Adapun rangkaian kegiatan Muktamar IDI ke-30 yang dihadiri 1.576 peserta (terdiri 885 utusan IDI Cabang, 256 peninjau IDI Cabang, 180 peninjau IDI Wilayah, 126 peninjau perhimpunan, 48 peninjau kolegium, dan 81 peninjau dari pengurus PB IDI), telah diawali sejak 23 Oktober 2018 dengan penyelenggaraan kegiatan-kegiatan sidang ilmiah.
Saat ini jumlah IDI Cabang seluruh Indonesia sebanyak 441 IDI Cabang, 32 IDI Wilayah, 89 Perhimpunan, dan 37 Kolegium. Total seluruh anggota IDI saat ini sebanyak 157.003 yang terdiri dari 127.707 dokter 29.296 dokter spesialis. Keberadaan IDI sebagai organisasi profesi yang berbadan hukum perkumpulan diakui berdasarkan Undang-Undang Nomor 29 tahun 2004 tentang Praktik Kedokteran yang kemudian diperkuat dengan putusan Mahkamah Konstitusi RI Nomor 10/PUU-XV/2017.

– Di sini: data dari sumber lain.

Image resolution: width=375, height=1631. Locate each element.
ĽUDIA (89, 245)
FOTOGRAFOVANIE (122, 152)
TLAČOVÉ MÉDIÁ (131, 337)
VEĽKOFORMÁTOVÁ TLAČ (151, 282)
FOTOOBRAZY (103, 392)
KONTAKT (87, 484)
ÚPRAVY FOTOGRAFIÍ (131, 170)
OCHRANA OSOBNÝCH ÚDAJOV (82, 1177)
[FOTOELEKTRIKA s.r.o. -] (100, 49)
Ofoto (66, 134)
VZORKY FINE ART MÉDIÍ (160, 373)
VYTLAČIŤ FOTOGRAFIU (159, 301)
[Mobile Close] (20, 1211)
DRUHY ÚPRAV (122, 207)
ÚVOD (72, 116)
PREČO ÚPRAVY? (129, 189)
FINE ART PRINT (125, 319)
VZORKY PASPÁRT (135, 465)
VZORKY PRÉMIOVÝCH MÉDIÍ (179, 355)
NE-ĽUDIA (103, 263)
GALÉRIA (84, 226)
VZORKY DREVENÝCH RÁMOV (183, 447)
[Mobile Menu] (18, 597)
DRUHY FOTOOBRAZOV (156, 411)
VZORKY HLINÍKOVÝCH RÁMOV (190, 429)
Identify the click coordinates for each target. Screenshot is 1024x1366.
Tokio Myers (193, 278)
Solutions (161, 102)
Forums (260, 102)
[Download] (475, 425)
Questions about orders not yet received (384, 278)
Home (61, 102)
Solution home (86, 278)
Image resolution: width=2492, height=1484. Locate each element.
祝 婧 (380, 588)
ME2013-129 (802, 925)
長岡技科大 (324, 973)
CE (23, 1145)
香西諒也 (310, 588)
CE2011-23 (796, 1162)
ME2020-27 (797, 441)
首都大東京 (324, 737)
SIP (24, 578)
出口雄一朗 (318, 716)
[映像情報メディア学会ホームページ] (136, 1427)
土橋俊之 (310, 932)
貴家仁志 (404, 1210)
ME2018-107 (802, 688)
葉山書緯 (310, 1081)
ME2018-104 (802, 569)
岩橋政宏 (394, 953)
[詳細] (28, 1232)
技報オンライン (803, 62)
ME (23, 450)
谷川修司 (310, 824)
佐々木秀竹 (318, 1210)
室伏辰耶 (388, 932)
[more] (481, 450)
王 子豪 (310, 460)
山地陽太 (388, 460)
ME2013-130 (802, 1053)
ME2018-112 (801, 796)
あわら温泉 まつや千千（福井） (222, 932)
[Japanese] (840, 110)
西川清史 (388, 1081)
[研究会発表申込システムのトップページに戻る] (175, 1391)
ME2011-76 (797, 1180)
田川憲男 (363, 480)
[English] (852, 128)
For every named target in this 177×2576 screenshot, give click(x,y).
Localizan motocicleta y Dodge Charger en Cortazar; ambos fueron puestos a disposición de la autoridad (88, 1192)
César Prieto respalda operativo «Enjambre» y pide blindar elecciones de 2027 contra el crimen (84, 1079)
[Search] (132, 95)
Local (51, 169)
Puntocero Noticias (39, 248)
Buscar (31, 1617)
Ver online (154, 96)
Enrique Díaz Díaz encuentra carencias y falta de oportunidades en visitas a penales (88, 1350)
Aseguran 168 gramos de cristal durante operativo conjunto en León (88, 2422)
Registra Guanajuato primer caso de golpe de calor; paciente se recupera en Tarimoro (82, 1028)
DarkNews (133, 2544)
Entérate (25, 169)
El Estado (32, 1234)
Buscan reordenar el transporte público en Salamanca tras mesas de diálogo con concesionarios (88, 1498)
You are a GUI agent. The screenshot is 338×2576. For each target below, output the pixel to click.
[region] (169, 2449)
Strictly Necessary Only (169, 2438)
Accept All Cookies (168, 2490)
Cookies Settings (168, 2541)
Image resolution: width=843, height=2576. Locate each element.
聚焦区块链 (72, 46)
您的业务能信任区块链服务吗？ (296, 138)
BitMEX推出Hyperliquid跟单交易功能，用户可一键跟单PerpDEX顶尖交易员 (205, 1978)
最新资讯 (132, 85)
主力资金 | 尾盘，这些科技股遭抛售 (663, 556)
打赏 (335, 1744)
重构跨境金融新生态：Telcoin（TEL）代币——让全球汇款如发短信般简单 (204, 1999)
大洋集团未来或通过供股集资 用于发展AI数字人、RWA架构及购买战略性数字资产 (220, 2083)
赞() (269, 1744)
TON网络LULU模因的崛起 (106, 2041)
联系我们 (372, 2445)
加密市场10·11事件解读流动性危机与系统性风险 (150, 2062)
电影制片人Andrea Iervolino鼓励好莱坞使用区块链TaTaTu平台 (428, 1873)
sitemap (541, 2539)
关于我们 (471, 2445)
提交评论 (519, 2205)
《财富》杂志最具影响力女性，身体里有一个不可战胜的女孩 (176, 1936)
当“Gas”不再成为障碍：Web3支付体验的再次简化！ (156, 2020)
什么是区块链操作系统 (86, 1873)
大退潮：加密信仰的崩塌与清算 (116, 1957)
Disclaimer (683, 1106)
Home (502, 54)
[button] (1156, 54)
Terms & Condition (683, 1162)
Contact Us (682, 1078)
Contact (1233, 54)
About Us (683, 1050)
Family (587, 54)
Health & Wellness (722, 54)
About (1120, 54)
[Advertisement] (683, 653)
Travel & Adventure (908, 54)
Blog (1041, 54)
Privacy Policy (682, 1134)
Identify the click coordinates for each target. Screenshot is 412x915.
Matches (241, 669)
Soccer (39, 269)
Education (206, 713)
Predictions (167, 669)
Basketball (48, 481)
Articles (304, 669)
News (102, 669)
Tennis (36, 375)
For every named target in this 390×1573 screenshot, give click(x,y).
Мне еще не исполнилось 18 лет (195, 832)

Sekaligus keberadaan IDI sebagai satu-satunya organisasi profesi dokter, yang telah sesuai dengan rekomendasi World Medical Association (WMA) yang menyarankan agar setiap negara memiliki satu National Medical Association (NMA). IDI sebagai satu-satunya NMA di Indonesia harus bersifat independen, sebagaimana bunyi Anggaran Dasar IDI dan resolusi WMA Counsil ke-189 pada tahun 2011 di Uruguay.
Menyongsong Kedokteran 4.0 yang sejalan dengan Revolusi Industri keempat, dalam Muktamar IDI kali ini, pendaftaran peserta telah menggunakan teknologi informasi untuk mendorong pelaksanaan Muktamar yang lebih profesional, transparan, dan bermartabat.